== YOUR TASK ==
Reproduce the entries verbatim, from their first line through the line that contains "Volunteer (1259, 54)", both included.

** START DATA TO PROCESS **

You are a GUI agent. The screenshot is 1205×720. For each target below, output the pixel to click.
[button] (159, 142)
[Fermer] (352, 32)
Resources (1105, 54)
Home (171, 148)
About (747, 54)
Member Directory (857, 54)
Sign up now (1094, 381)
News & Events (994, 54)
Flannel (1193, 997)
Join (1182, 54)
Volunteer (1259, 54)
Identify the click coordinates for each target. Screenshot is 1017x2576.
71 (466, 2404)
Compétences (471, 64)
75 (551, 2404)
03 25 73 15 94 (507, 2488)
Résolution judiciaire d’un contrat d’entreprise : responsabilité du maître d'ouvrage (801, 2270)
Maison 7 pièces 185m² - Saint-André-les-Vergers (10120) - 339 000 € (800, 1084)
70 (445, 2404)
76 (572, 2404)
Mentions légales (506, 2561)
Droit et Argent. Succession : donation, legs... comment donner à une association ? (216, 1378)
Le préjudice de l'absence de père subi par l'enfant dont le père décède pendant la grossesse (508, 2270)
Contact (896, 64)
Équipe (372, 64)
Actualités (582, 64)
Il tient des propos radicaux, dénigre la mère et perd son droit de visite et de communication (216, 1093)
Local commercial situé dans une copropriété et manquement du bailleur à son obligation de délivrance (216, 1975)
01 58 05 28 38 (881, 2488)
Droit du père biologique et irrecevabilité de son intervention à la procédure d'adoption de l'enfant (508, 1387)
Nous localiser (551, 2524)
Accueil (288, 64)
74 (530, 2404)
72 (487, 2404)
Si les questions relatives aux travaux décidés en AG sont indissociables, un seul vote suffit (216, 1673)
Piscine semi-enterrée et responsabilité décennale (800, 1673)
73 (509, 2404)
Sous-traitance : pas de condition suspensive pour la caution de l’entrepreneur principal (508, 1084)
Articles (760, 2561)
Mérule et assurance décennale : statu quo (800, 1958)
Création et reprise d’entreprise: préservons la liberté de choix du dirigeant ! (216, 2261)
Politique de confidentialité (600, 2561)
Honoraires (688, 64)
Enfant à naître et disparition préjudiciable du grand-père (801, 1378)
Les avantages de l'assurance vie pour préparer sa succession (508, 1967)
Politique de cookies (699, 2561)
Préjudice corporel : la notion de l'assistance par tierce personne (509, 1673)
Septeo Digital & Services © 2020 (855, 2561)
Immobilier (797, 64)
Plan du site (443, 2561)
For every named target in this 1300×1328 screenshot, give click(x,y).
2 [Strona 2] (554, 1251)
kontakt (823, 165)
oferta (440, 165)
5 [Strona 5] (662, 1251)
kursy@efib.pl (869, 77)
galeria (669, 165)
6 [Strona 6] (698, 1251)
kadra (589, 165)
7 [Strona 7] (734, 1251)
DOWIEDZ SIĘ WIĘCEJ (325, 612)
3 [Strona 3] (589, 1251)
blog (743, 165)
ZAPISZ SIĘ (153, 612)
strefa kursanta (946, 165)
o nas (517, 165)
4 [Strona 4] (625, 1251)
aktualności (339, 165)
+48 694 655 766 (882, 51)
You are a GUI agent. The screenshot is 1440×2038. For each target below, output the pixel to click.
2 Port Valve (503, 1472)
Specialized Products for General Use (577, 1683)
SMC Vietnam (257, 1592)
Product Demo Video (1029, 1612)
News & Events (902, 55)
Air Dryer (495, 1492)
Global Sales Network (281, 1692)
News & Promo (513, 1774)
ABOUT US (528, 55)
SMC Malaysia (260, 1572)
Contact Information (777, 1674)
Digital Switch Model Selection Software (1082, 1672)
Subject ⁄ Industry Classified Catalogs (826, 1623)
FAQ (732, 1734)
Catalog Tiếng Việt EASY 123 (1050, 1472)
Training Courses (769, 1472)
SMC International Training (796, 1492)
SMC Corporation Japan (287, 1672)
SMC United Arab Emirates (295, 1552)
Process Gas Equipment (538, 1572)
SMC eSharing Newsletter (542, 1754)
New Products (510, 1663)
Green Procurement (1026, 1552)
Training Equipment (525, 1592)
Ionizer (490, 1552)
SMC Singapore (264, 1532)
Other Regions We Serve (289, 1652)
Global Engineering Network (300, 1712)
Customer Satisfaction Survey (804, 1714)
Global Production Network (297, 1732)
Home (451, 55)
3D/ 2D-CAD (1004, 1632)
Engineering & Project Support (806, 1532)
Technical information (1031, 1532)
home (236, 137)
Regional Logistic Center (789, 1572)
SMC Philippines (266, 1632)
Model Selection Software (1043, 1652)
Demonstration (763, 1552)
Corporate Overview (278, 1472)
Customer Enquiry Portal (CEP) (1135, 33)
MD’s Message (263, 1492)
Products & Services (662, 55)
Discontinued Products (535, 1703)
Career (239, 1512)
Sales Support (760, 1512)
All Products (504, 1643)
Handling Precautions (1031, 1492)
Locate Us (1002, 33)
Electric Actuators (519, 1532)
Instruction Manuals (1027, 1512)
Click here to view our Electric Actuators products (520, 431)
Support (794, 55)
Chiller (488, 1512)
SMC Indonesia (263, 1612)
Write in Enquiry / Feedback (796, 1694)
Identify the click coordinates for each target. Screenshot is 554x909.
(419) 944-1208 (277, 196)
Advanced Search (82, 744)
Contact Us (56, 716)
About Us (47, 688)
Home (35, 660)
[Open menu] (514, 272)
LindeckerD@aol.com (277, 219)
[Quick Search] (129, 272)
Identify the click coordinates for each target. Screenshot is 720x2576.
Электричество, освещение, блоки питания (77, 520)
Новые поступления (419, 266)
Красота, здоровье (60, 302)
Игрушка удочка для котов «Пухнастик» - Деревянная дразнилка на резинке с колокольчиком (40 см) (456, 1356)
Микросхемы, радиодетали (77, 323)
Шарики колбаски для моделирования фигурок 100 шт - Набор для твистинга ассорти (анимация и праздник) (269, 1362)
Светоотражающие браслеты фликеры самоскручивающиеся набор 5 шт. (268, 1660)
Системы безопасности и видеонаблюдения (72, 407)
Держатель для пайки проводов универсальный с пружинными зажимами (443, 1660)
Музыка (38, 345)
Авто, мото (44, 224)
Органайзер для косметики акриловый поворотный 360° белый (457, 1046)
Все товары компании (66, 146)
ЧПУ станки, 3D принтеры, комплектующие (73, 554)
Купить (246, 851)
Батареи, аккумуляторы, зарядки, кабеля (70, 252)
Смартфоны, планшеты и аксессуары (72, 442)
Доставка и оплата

** END DATA TO PROCESS **

== WRITTEN ANSWER ==
You are a GUI agent. The screenshot is 1205×720. For each target below, output the pixel to click.
[button] (159, 142)
[Fermer] (352, 32)
Resources (1105, 54)
Home (171, 148)
About (747, 54)
Member Directory (857, 54)
Sign up now (1094, 381)
News & Events (994, 54)
Flannel (1193, 997)
Join (1182, 54)
Volunteer (1259, 54)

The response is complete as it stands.